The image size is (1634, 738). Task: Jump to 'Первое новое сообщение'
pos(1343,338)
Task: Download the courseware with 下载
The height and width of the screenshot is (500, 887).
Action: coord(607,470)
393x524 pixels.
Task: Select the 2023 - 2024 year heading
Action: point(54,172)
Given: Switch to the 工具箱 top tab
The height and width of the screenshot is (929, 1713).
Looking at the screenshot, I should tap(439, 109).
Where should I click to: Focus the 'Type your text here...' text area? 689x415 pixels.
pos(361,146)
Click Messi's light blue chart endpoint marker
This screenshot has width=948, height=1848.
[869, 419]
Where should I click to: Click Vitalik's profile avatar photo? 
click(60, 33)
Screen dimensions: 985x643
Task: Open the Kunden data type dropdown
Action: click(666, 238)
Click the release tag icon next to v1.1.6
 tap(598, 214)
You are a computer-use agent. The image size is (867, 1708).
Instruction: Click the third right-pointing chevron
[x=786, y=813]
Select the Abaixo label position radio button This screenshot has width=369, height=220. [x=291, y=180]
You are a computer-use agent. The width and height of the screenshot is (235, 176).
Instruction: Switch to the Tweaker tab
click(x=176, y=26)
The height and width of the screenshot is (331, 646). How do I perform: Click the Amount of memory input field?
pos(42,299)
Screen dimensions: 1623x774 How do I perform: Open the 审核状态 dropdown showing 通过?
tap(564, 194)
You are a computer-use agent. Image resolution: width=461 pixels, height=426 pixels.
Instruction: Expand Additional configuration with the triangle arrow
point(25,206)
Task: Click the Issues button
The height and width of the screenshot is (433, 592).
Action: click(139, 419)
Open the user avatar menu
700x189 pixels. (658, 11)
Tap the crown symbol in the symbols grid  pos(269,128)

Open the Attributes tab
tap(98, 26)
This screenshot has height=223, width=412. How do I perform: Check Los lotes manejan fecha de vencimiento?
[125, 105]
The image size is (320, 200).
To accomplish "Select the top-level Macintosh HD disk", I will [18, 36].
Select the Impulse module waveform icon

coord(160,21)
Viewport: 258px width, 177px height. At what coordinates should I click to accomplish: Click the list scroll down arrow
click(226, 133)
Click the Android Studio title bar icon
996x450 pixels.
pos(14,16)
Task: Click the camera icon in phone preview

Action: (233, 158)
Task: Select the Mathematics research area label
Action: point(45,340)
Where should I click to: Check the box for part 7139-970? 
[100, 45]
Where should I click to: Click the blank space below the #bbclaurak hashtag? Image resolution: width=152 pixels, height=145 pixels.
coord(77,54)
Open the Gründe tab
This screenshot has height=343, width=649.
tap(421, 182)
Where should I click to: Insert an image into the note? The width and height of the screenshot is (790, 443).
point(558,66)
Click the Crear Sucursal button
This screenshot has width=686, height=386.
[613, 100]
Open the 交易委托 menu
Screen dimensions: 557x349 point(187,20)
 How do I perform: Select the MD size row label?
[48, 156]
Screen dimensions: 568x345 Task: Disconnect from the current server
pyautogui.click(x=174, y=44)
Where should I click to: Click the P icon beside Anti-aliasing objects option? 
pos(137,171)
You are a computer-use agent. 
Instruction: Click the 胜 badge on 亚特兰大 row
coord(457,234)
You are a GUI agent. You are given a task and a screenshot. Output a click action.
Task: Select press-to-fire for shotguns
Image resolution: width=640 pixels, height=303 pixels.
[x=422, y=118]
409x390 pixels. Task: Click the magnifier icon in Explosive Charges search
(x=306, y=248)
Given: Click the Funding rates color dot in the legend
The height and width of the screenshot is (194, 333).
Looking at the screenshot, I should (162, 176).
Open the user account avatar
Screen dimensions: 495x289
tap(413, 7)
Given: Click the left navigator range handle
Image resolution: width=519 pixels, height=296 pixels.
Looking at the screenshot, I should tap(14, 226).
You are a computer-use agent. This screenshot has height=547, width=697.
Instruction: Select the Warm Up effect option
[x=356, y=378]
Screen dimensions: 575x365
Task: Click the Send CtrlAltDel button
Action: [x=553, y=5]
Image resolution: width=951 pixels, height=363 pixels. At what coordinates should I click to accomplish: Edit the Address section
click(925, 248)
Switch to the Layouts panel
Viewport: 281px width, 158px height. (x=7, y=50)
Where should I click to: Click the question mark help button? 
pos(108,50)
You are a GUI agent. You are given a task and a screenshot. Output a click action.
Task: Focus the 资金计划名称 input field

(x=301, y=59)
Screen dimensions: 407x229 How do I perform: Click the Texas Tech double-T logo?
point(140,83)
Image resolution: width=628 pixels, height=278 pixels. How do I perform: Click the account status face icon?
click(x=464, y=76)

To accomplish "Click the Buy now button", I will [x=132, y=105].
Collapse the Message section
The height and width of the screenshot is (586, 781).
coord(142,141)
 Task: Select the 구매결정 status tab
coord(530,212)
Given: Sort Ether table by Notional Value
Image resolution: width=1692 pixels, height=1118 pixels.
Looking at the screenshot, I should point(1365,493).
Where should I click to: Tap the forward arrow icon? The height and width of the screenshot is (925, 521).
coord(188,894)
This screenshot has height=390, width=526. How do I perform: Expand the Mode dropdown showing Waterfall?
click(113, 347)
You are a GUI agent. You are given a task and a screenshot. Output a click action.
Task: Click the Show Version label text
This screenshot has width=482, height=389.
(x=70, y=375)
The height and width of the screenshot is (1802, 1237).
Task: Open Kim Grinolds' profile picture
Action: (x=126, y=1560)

■ ■ ■ ■ ■ ■ ■

▶ Your goal
Of the lines above, retype only those from the line containing "This screenshot has width=948, height=1848." through the line containing "Task: Click the Issues button", including both, exactly.

▶ Your solution
This screenshot has width=948, height=1848.
[869, 419]
Where should I click to: Click Vitalik's profile avatar photo? 
click(60, 33)
Screen dimensions: 985x643
Task: Open the Kunden data type dropdown
Action: click(666, 238)
Click the release tag icon next to v1.1.6
 tap(598, 214)
You are a computer-use agent. The image size is (867, 1708).
Instruction: Click the third right-pointing chevron
[x=786, y=813]
Select the Abaixo label position radio button This screenshot has width=369, height=220. [x=291, y=180]
You are a computer-use agent. The width and height of the screenshot is (235, 176).
Instruction: Switch to the Tweaker tab
click(x=176, y=26)
The height and width of the screenshot is (331, 646). How do I perform: Click the Amount of memory input field?
pos(42,299)
Screen dimensions: 1623x774 How do I perform: Open the 审核状态 dropdown showing 通过?
tap(564, 194)
You are a computer-use agent. Image resolution: width=461 pixels, height=426 pixels.
Instruction: Expand Additional configuration with the triangle arrow
point(25,206)
Task: Click the Issues button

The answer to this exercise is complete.